- _RECORDS FOR THE TASK_:
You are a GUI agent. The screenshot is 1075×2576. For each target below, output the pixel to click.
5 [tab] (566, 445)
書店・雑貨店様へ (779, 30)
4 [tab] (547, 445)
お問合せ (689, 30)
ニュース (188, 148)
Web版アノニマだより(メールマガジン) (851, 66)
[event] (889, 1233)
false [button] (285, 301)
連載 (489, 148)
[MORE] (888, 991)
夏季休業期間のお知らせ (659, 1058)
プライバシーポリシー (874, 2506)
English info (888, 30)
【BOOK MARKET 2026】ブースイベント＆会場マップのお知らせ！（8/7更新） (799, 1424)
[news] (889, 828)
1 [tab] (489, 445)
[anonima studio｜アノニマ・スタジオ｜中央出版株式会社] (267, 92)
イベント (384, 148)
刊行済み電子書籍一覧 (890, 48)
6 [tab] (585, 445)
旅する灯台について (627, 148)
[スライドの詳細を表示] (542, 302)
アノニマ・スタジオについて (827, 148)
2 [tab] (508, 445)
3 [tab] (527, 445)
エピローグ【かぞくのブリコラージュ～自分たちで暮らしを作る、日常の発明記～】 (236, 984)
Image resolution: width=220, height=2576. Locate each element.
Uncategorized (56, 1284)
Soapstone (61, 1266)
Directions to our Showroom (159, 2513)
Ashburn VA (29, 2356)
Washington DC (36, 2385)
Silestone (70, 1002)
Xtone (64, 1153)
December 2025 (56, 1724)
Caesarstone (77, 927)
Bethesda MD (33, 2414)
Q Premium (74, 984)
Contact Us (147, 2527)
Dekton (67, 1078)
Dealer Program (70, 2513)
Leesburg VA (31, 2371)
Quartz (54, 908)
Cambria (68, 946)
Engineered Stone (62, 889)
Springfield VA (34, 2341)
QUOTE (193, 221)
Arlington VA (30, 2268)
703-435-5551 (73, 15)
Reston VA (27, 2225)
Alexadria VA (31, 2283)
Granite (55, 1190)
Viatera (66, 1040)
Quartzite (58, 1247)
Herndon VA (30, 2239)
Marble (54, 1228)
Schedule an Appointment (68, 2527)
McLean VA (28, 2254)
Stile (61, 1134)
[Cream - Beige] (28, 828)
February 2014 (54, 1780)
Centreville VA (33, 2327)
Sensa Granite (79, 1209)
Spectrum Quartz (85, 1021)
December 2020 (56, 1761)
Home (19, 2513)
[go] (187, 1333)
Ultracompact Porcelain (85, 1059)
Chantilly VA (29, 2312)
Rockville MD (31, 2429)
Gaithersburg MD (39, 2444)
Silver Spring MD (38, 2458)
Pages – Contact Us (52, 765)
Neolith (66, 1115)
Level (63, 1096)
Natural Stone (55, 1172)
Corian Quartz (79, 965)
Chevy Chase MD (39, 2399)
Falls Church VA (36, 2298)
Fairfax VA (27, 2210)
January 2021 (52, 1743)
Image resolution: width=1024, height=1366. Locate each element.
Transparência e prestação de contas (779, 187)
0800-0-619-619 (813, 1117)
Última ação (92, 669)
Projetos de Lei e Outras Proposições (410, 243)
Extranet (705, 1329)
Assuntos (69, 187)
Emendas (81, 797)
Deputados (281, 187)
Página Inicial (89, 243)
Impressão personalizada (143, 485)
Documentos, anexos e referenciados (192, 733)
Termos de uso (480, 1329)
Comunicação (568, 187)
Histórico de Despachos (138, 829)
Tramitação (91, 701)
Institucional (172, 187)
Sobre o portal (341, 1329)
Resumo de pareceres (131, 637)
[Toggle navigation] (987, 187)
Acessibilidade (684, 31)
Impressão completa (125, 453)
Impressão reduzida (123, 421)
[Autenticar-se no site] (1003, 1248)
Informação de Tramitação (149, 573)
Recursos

- _TASK PROMPT_: Reproduce, character for character, only the lines of the preceding data that start at the line with "Image resolution: width=1024, height=1366." and end at the line with "Sobre o portal (341, 1329)", both included.

- _THE COMPLETED TASK_:
Image resolution: width=1024, height=1366. Locate each element.
Transparência e prestação de contas (779, 187)
0800-0-619-619 (813, 1117)
Última ação (92, 669)
Projetos de Lei e Outras Proposições (410, 243)
Extranet (705, 1329)
Assuntos (69, 187)
Emendas (81, 797)
Deputados (281, 187)
Página Inicial (89, 243)
Impressão personalizada (143, 485)
Documentos, anexos e referenciados (192, 733)
Termos de uso (480, 1329)
Comunicação (568, 187)
Histórico de Despachos (138, 829)
Tramitação (91, 701)
Institucional (172, 187)
Sobre o portal (341, 1329)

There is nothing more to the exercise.